A couple of weeks ago we had movie night at the house. By popular demanded we watched “He Named Me Malala”, a documentary about Malala Yusefzai, the young girl that captivated the world after she was shot by the Taliban for encouraging women and girls to get an education. It turned out to be an informative and interesting documentary, everyone was captivated even though English wasn’t the first language of the majority.
But as the movie progressed and more details about the shooting and her studies now, I could sense one of the residents was quite upset. I asked if she wanted to watch something else instead, but she said no, she actually found this very interesting. Once the movie was over, we were all quiet, letting it sink in. I turned to the resident to see how she was doing and could tell she wasn’t herself. She looked paler than usual, she wasn’t talking or smiling as usual, she wouldn’t look up; her eyes were fixed on something on the ground. I asked her again if she was ok. With tears in her eyes she looked at me and said, “this almost happened to me. Malala and I are lucky. We were able to get out, but all I can think of are the girls still stuck in this situation, but no one is paying them any attention.”
Hannah, our resident, was also almost killed because of her commitment to get an education.
In her tight-knit village, women didn’t get an education. They got married and had children. She would sneak out to go to school and then university. After class she would go to a grocery store where she worked to pay for school. Some days she would go work at a farm. “I have no idea how I had the courage to do what I did. But I saw how miserable my sisters, cousins and other women were. Almost all of them were married to abusive husbands, or husbands with drug or alcohol addictions. They were living in constant worry. That wasn’t a life to me. My mother, sisters and one of my brothers supported me, encouraged me and enabled me. They helped me sneak in and out, covered for me and even helped pay for my studies.”
One day, on her way back home from work, her younger brother, the same one that helped her earlier, tried to kill her. The reason she is alive today is only because he panicked for a split second and she ran. “They brainwashed him, blackmailed him and tricked him.”
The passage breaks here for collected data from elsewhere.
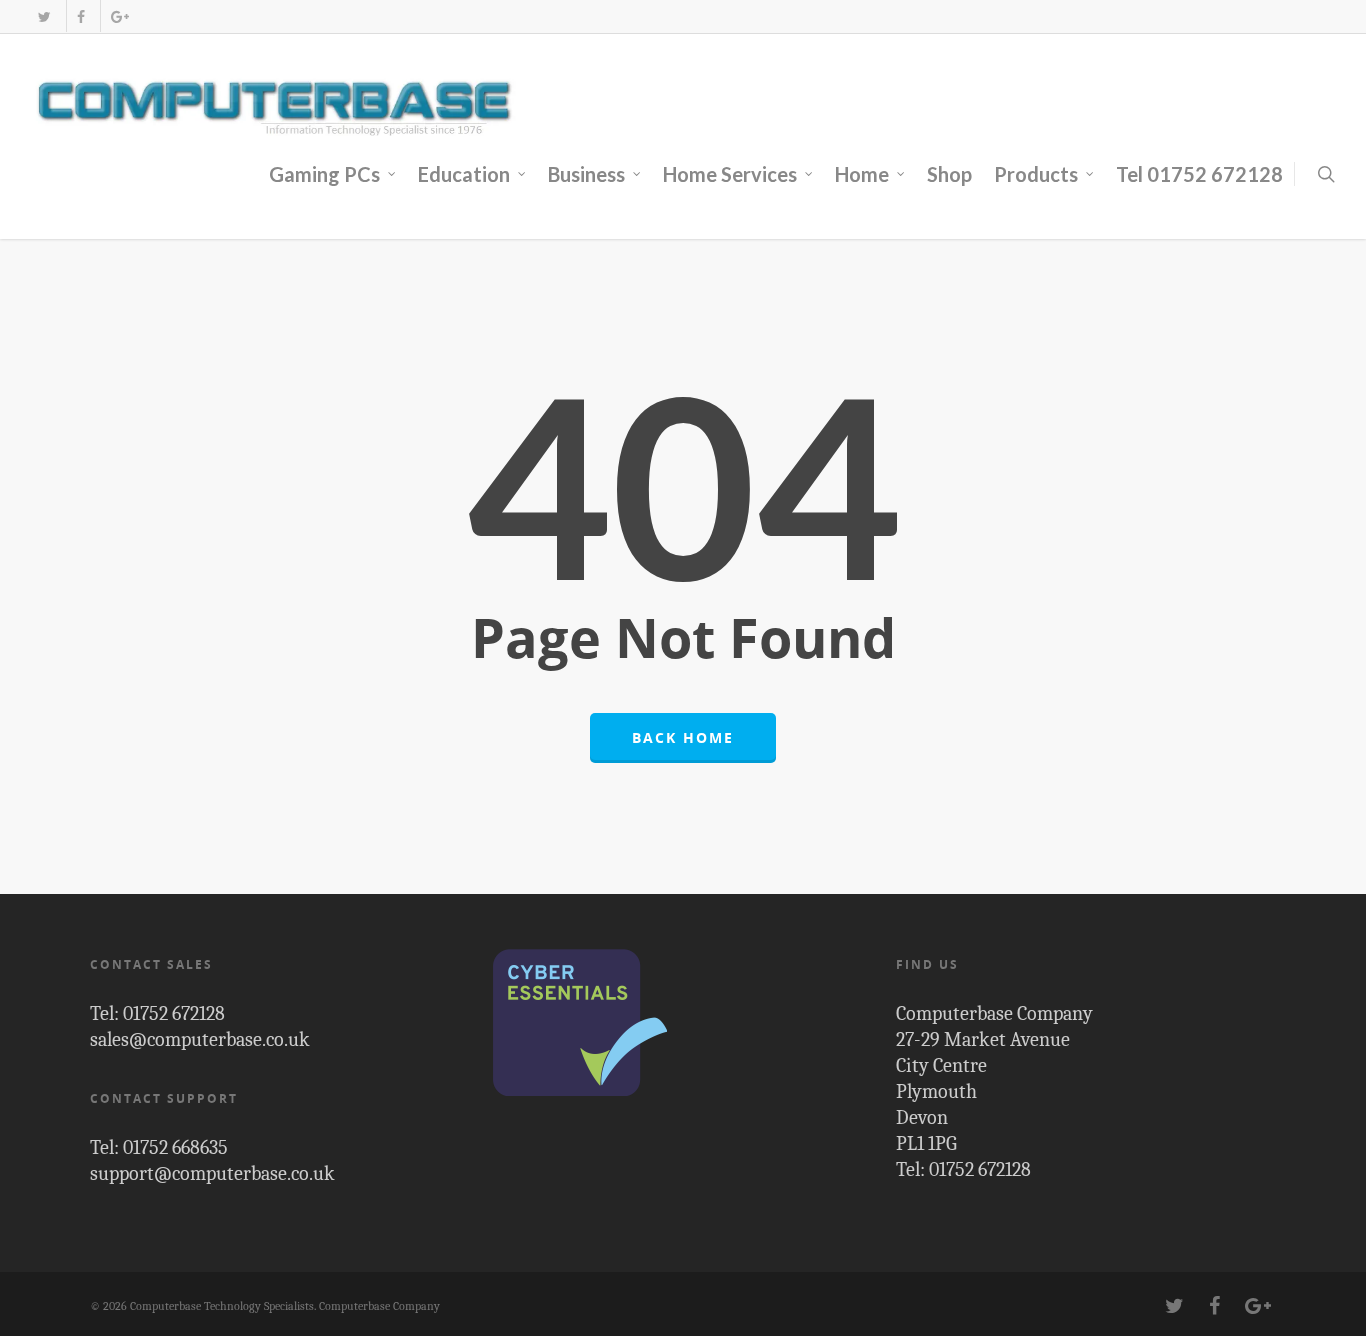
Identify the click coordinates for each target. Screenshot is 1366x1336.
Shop (949, 174)
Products (1036, 174)
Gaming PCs (324, 174)
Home (862, 174)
That split second almost cost him his life because the men of the tribe turned on him. They knew he was sympathetic to me and thought he did this on purpose. He was shot in the head several days later, and although he survived he was never the same. “I lost my brother that day.”
She went to the police who took her to a nearby shelter. “The shelter was a big house with a garden and a thick concrete fence surrounding it. For the first couple of months I wasn’t allowed to go beyond the fence. Eventually they let me start working in the doctors office that was literally across the street.
This continued for a couple of months until the police informed us that there was word they knew I was at the shelter and would be trying to get me or kill me any day now. Within hours they had me transported in a big police SUV with tinted windows to another shelter in the capital. At this point we knew I had to leave the country because they would find me. So we got in touch with a shelter here in Canada and I left behind my mother, my sisters, my family, friends, degree and everything. But I’m still scared they’ll find me.”
I wondered how it was acceptable for her family to do this, how the police didn’t intervene or how no one did anything!
“My tribe and family are very well known back home. Even the police are afraid of them. No one can interfere in their affairs. They run the weapons and drug cartel in my country. I just wish I could do what Malala did and share my story to help the other girls from my tribe that weren’t as fortunate as me and are still stuck there. InshAllah one day I’ll share my story.”
For now, Hannah has found a new place and is writing her story. So far she’s filled five notebooks but her story isn’t over yet.